Door leaves of mosque returned to Turkey
The leaves of the minbar door in the Aksaray Ulu Mosque, which had been missing for 15 years, were brought to Turkey.The Turkish Culture and Tourism Ministry has overseen the return of the Aksaray Ulu Mosque door leaves, which have been sought by Interpol since 1998.
According to a written statement made by the ministry, the leaves of the minbar door in the Aksaray Ulu Mosque, which had been missing for 15 years, were brought to Turkey with a secret operation as a result of the insistence of the minister Ömer Çelik, using the support of diplomatic relations and legal rights.
The ministry did not reveal the name of the country from which the door leaves had been returned, in order to avoid damaging efforts for the return of other works from the same country.
After the return process, experts carried out examinations to determine the originality of the door leaves. It was reported after the examination that the leaves were definitely those belonging to the Aksaray Ulu Mosque minbar door, and the historic items were taken under the protection of the Ankara Ethnography Museum last month.

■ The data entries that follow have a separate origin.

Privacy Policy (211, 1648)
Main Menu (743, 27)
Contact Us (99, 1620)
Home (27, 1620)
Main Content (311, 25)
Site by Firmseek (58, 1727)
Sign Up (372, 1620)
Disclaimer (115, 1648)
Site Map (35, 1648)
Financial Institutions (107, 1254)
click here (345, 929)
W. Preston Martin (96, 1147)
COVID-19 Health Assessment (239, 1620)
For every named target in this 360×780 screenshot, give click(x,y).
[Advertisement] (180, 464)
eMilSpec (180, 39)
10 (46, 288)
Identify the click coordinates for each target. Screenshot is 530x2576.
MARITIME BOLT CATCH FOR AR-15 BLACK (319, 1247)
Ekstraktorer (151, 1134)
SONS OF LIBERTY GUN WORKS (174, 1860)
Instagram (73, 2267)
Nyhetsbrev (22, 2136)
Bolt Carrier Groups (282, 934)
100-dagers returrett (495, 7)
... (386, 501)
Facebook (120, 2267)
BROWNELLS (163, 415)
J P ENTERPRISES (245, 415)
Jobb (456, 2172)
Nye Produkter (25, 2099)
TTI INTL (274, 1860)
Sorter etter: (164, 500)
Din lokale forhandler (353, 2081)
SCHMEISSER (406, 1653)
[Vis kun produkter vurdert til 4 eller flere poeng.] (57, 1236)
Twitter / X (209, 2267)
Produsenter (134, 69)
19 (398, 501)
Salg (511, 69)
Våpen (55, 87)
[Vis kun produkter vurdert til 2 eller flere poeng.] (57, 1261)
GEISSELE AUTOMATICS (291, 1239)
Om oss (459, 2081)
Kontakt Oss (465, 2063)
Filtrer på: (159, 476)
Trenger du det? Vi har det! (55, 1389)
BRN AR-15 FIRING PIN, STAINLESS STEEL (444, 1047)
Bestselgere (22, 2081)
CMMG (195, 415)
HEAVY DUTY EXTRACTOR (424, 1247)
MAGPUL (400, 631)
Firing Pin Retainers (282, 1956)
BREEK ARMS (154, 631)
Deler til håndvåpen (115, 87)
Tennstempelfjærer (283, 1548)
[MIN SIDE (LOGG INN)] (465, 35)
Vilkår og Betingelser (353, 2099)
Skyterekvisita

The leaves of the minbar door were removed in 1998 and had been searched for by Interpol ever since. Experts commented on why the door leaves had not been found for many years, saying that smugglers caused the public opinion to forget about the artworks.
Çelik was quoted in the statement saying that works would continue with determination. He said that Turkey had been home to many civilizations throughout the history and had a rooted inheritance.
“The foundation of many civilizations had been laid on the land of Anatolia since the ancient ages. This is why we have a rich history in all corners of Anatolia. We encounter this richness during archaeological excavations or in centuries-old buildings. Some of our artworks have been on display and add value to our country. We can see them in a remote village or in the best known places like the Topkapı Palace. The minbar door leaves of the Ulu Mosque, one of the oldest mosques in Aksaray, are one of the unique items inherited by us from our ancestors,” Çelik said.
Çelik said that they were deeply affected by smuggling events in sacred places like mosques, adding, “Research for the leaves had continued for 15 years in Turkey and abroad. On the door leaves, which are made of ebony and are a great example of Seljuk period woodworking, it is written al-fatehah and ihlas surah as well as the 256th verse of the Baccarat surah and Ayetel Kürsi. Aksaray Ulu Mosque has been under restoration recently and the return of the leaves is a big source of happiness for us.
Ulu Mosque, which is located on a hill in the central Anatolian province of Aksaray, was built by the architect Mehmet Firuz Bey on the order of Karamanoğlu Mehmet Bey, between 1408 and 1409. The most important feature of the mosque is its minbar, a great artwork of the Seljuk woodworking. It is thought that the minbar was taken from another mosque, which does not exist today.